▸ Exercise objective: Transcribe exactly, and only, the lines running from the one that contains "Image resolution: width=890" through the last line of the material. No pictures.

++++ Source data

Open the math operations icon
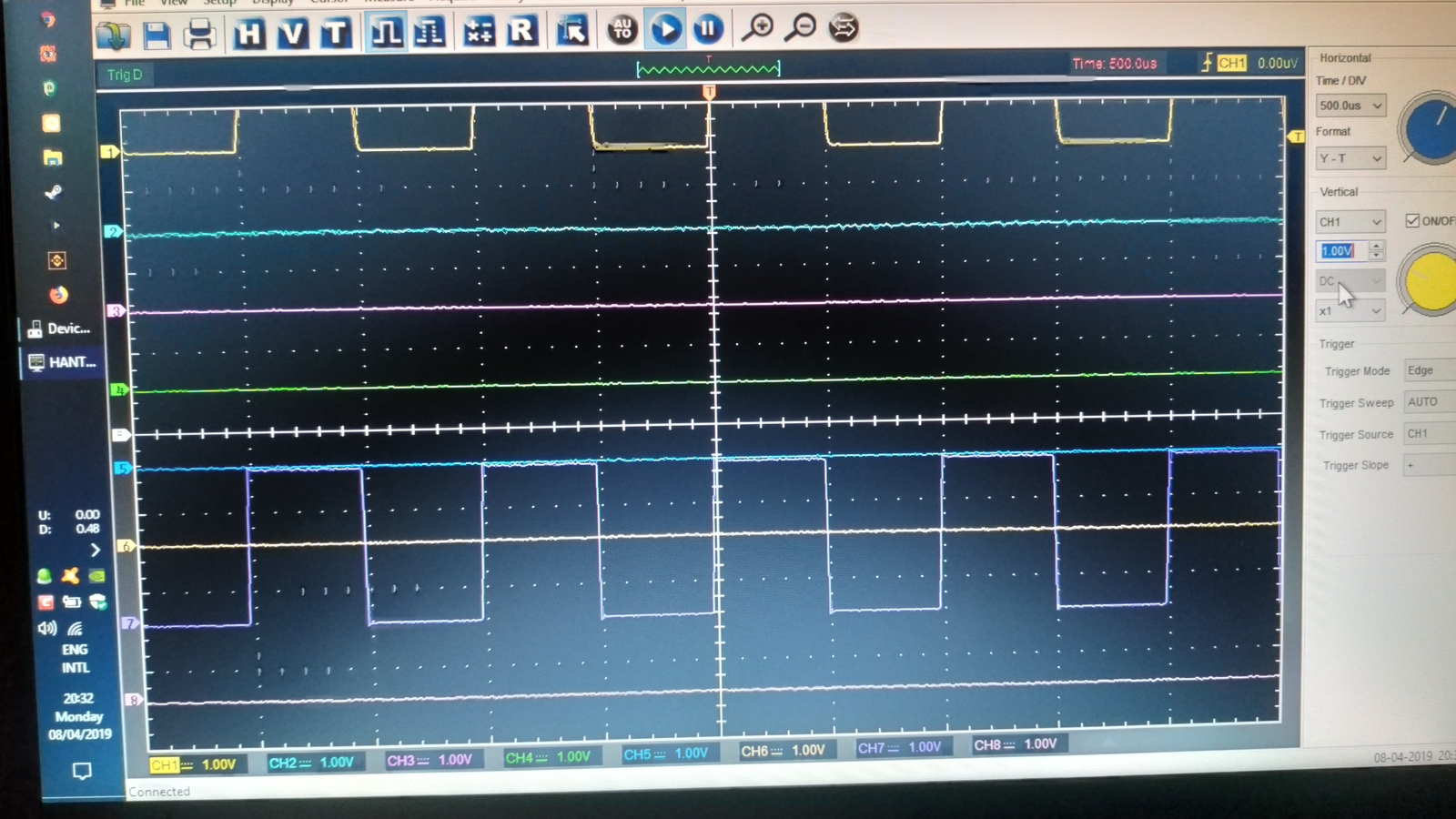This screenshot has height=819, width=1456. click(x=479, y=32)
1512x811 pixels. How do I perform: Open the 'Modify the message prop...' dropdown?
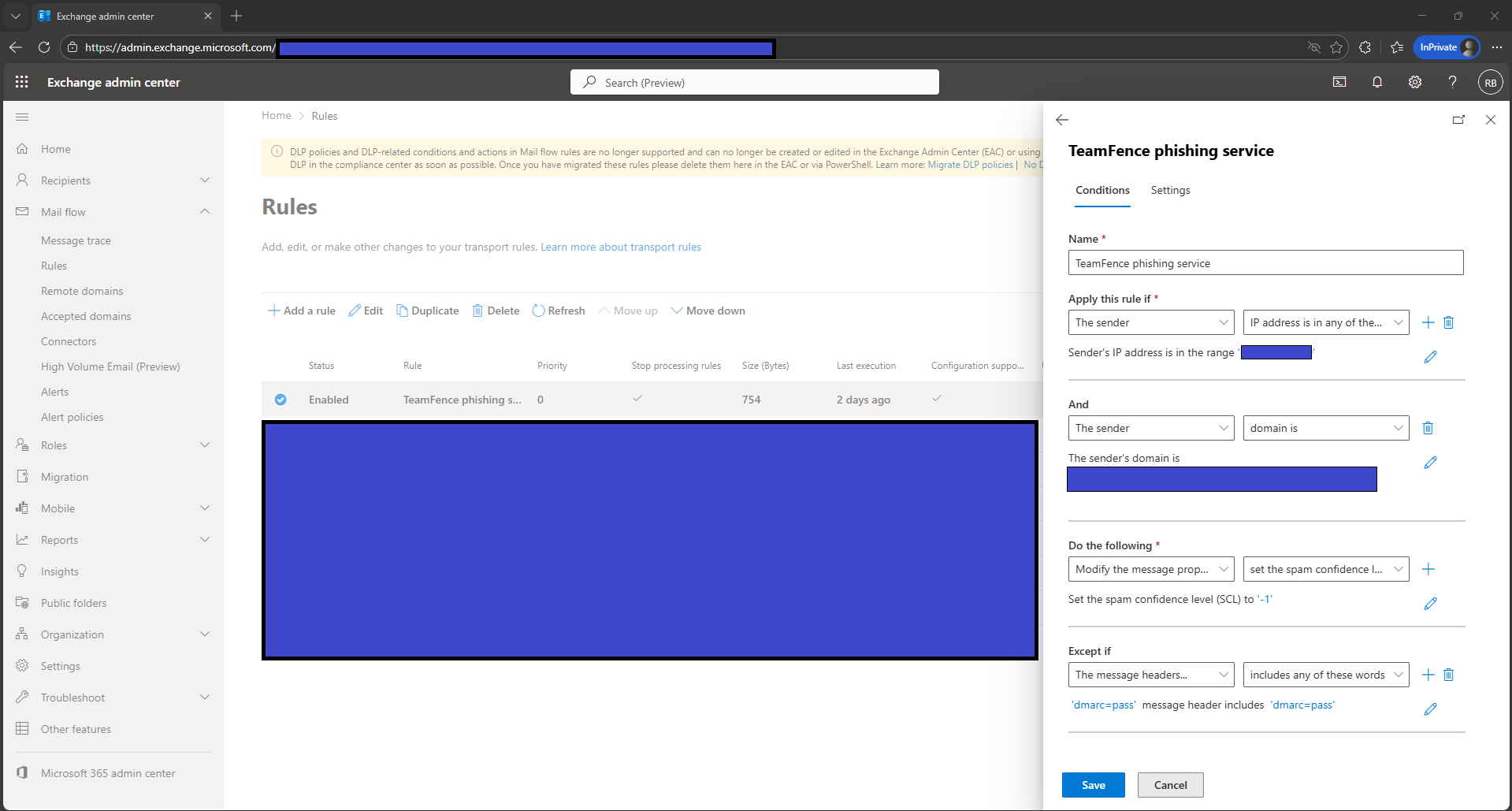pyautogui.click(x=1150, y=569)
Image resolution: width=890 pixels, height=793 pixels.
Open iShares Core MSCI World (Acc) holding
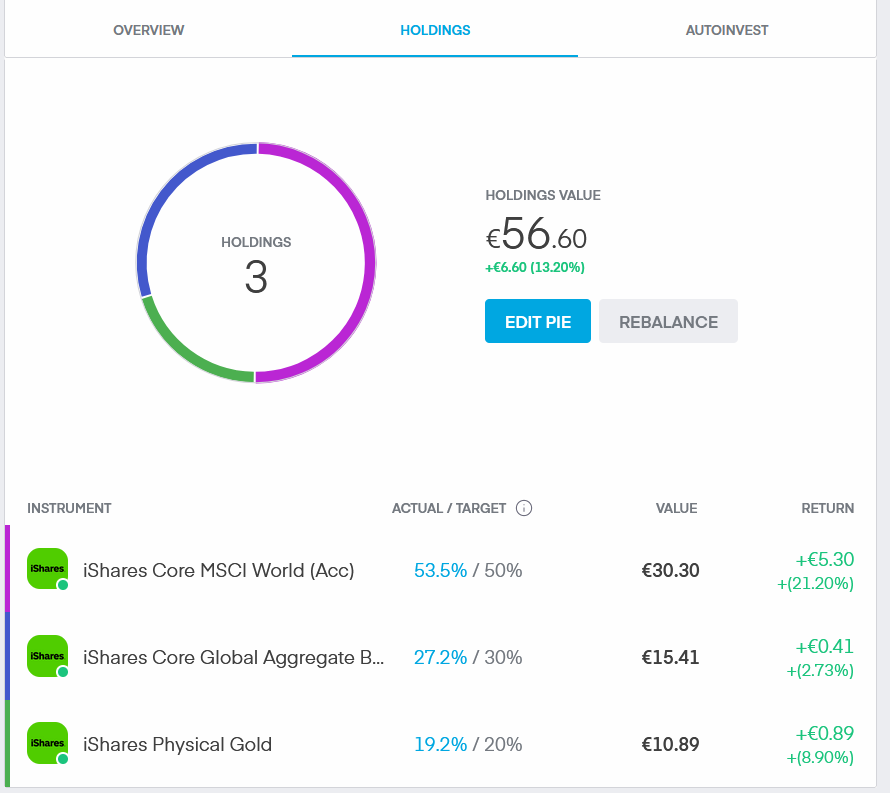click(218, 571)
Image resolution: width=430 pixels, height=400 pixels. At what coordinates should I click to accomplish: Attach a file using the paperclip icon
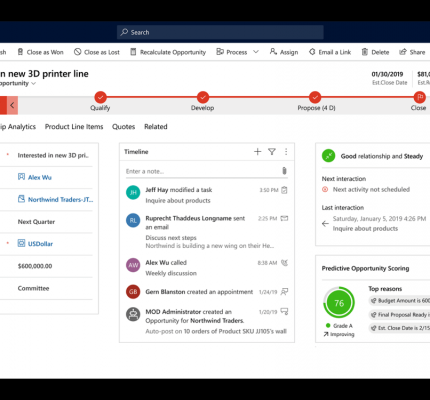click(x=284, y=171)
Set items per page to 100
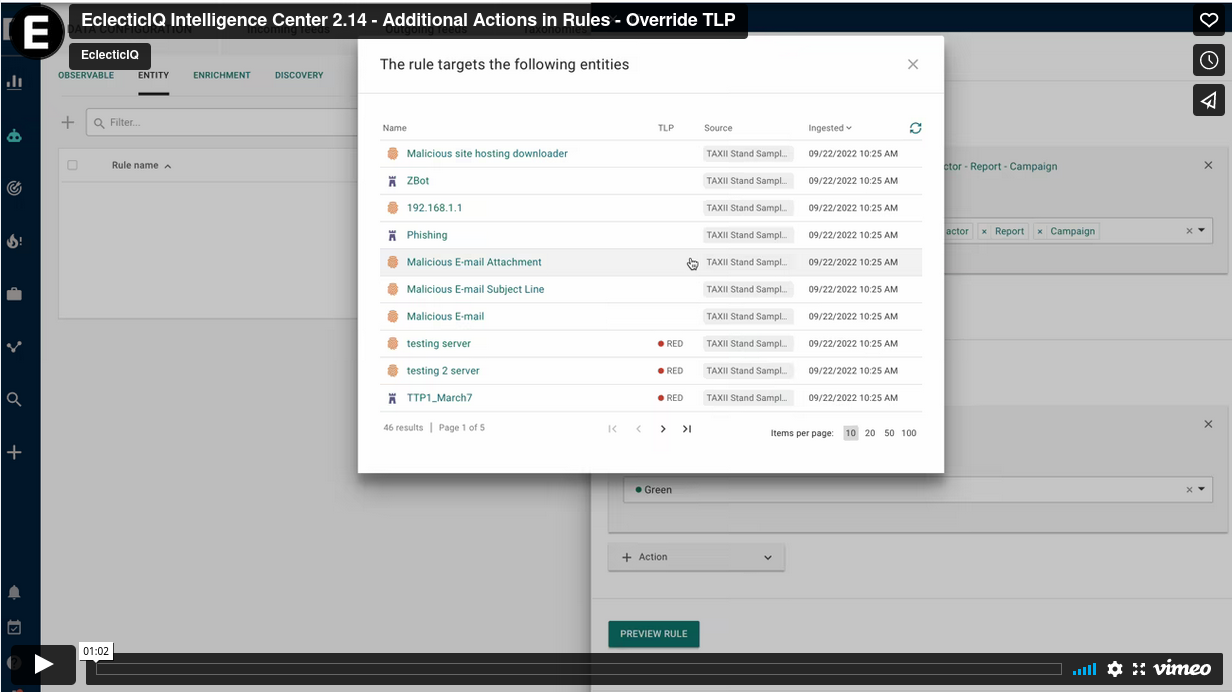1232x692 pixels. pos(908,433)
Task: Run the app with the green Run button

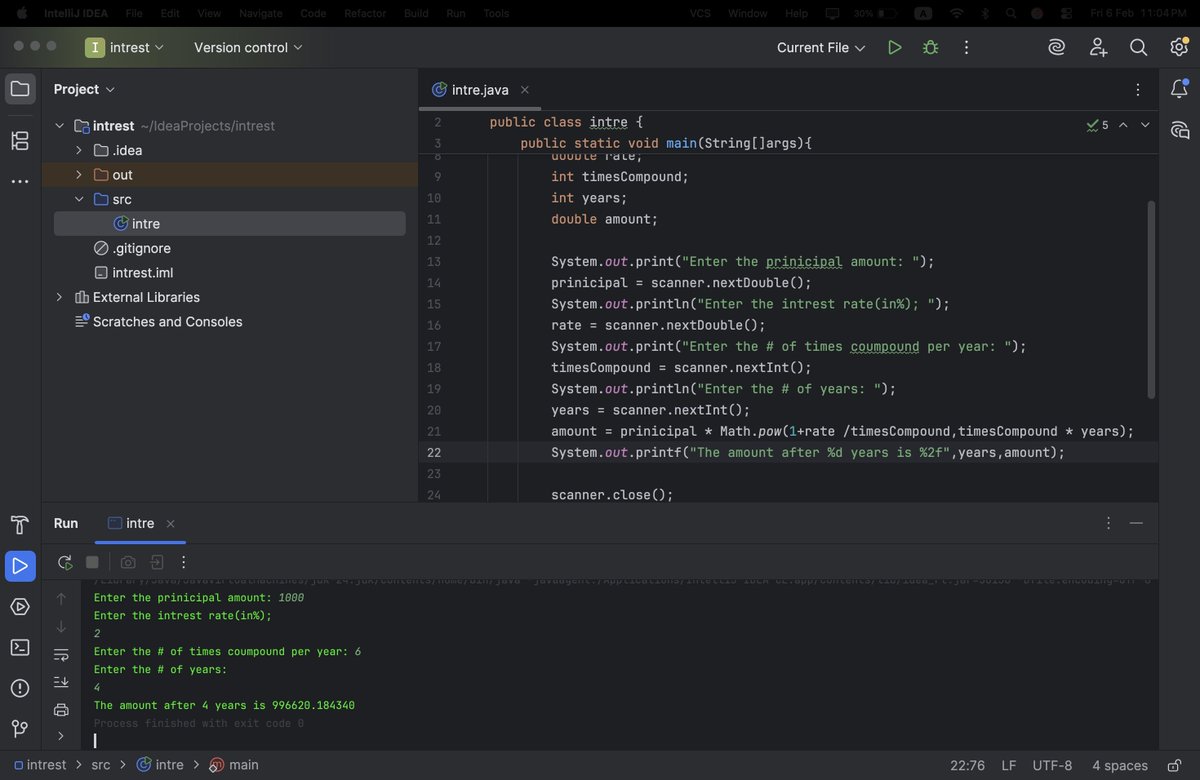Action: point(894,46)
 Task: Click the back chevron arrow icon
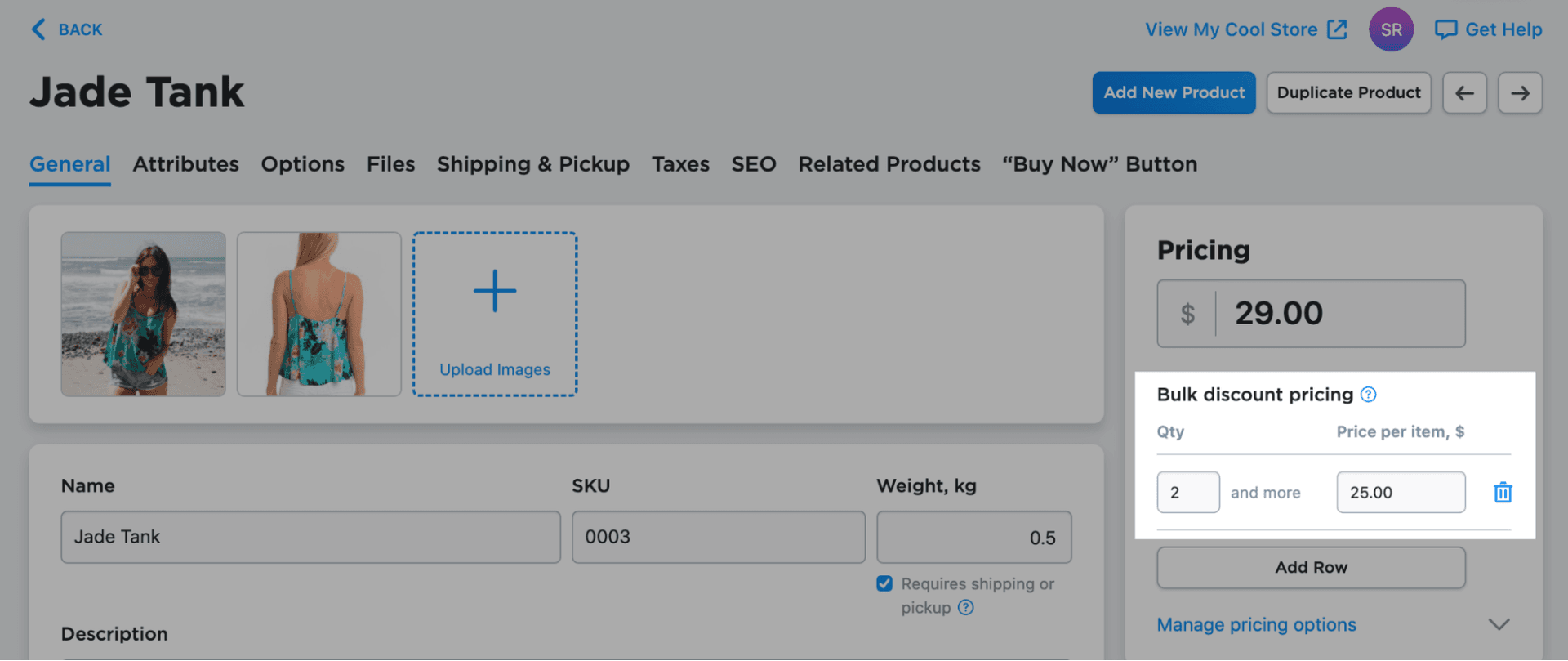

++++++++

▸ Exercise response:
Image resolution: width=890 pixels, height=793 pixels.
Open iShares Core MSCI World (Acc) holding
click(218, 571)
Image resolution: width=430 pixels, height=400 pixels. At what coordinates should I click to accomplish: Attach a file using the paperclip icon
click(x=284, y=171)
Set items per page to 100
1232x692 pixels. pos(908,433)
Task: Run the app with the green Run button

Action: point(894,46)
 Task: Click the back chevron arrow icon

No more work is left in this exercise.